V. 29-31. Maria está trastornada. El ángel la tranquiliza: ha
encontrado gracia a los ojos de Dios. Lo cual significa, como es fácil
entrever, que su infecundidad actual y deliberada a causa de su
ideal de virginidad 20 va a concluir: concebirá y dará a luz un hijo.
V. 32-33. Jesús será «grande», será llamado «Hijo del Altisimo».

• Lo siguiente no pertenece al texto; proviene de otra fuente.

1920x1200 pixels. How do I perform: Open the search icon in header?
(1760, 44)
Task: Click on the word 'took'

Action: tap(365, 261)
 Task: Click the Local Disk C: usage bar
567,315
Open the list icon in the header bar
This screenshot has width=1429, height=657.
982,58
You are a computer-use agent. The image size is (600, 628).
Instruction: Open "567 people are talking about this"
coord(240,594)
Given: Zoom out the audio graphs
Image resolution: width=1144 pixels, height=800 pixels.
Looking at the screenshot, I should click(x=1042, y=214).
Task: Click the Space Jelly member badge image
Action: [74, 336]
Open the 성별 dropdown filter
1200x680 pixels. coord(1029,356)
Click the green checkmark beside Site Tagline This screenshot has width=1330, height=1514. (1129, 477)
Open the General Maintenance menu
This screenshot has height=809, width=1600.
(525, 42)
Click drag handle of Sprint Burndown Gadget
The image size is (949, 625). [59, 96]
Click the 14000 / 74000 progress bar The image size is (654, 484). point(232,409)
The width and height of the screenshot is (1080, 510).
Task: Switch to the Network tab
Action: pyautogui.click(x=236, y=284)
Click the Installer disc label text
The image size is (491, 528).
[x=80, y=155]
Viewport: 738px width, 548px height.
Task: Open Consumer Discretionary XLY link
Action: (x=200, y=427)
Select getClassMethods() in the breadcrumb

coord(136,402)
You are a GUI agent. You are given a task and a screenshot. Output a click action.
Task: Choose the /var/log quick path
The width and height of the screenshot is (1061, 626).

Esa «grandeza» subraya la benevolencia especialisima que Dios
tiene sobre él, análoga a la de Juan Bautista que «será grande a los
ojos del Señor» y «lleno del Espíritu Santo desde el seno de su
madre» (versículo 15) pero, más perfecta aún, la continuación lo da
a entender. No sólo Jesús será un «justo perfecto», en el sentido
señalado en el capitulo precedente, sino el Mesías: «El Señor Dios
le dará el trono de David su padre, y reinará sobre la casa de Jacob
para siempre, y su reino no tendrá fin». El ángel anuncia, pues, a
Maria que va a realizarse en ella y por ella la profecía de Isaías, VII,
14, y la que el profeta Natán había hecho a David: que el Mesías
descendería de su raza (11 Sam., VII, 12-16).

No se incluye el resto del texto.